/content-extractor

Extract content from text files using a filter

Primary LanguageTypeScriptGNU General Public License v3.0GPL-3.0

Content Extractor

Node module that takes a text file and splits it into 2 files based on a filter. The split is done at the level of an individual line in the file.

Usage

yarn add content-extractor

Example

Filtering a text file based on a alpha filter. The filter will be fed the text file a line at a time and make a decision about if it matches the criteria or not.

const languageExtractor = require('content-extractor');

const filter = languageExtractor.containsOnlyAlphaCharacters;

languageExtractor.extractContent(
  'input.txt',
  'alpha.txt',
  'everythingElse.txt',
  filter
);

Expected Input and Output

Input: input.txt

ABC
!!!

Apply containsOnlyAlphaCharacters filter

Output: alpha.txt

ABC

everythingElse.txt

!!!

Providing your own filter

A filter is a function that takes a string and returns a boolean. Typescript example:

const numberRegEx: RegExp = new RegExp(/[0-9]/, 'g');

const numberFilter = (s: string): boolean => {
  const chars = s.match(numberRegEx) || [];
  return chars.length === s.length;
};

Provided Filters

Persian Filter

  • The Persian language filter is based on the Unicode Range for Arabic Script.

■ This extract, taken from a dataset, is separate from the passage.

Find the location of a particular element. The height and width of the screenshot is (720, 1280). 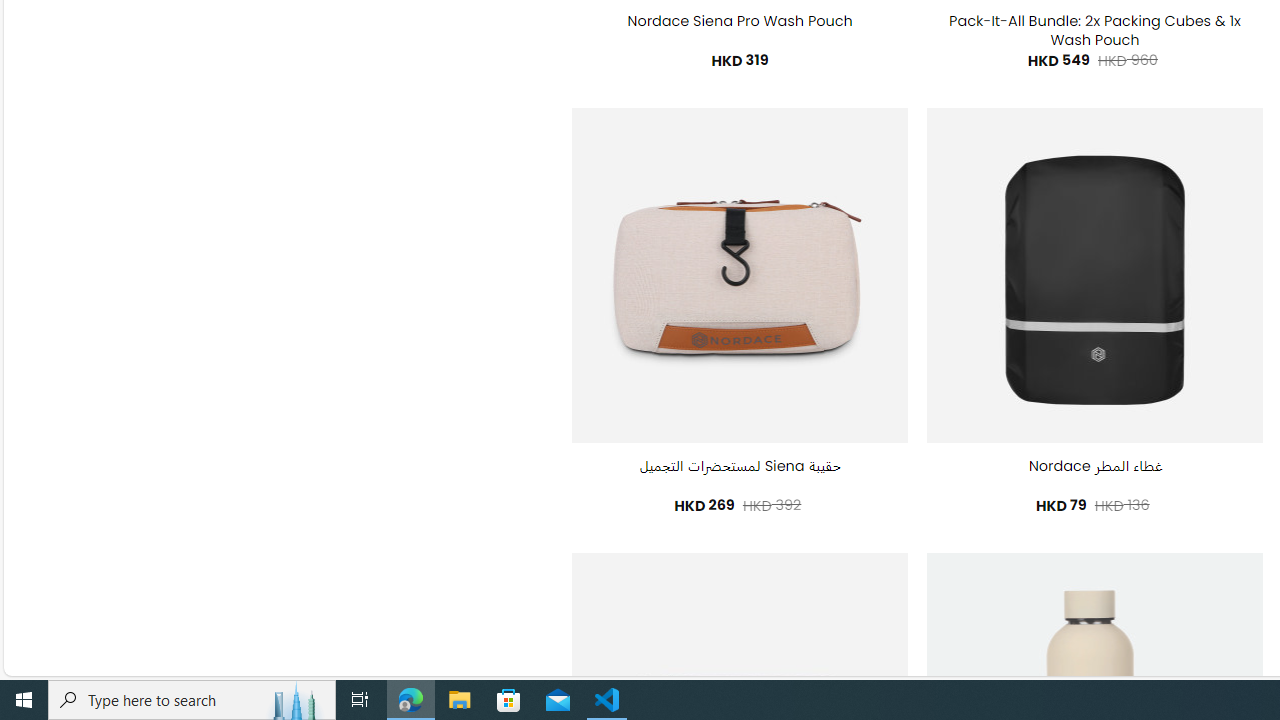

'Pack-It-All Bundle: 2x Packing Cubes & 1x Wash Pouch' is located at coordinates (1094, 30).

The API will not be able to filter on different languages if they both use Arabic characters

  • That a single line would not be expected to contain a mix of Persian and Non Persian and that the presence of Persian characters is an indicator of the line being in Persian

  • That a line that contains only numbers (Hindu-Arabic numerals) cannot be assumed to be Persian.

  • That latin punctuation used in Persian, e.g. full stops, should not be used as an indicator of Persian

Alpha Filter

  • Extracts text that contains only the characters a-z. It is not case sensitive and rejects text that contains whitespace.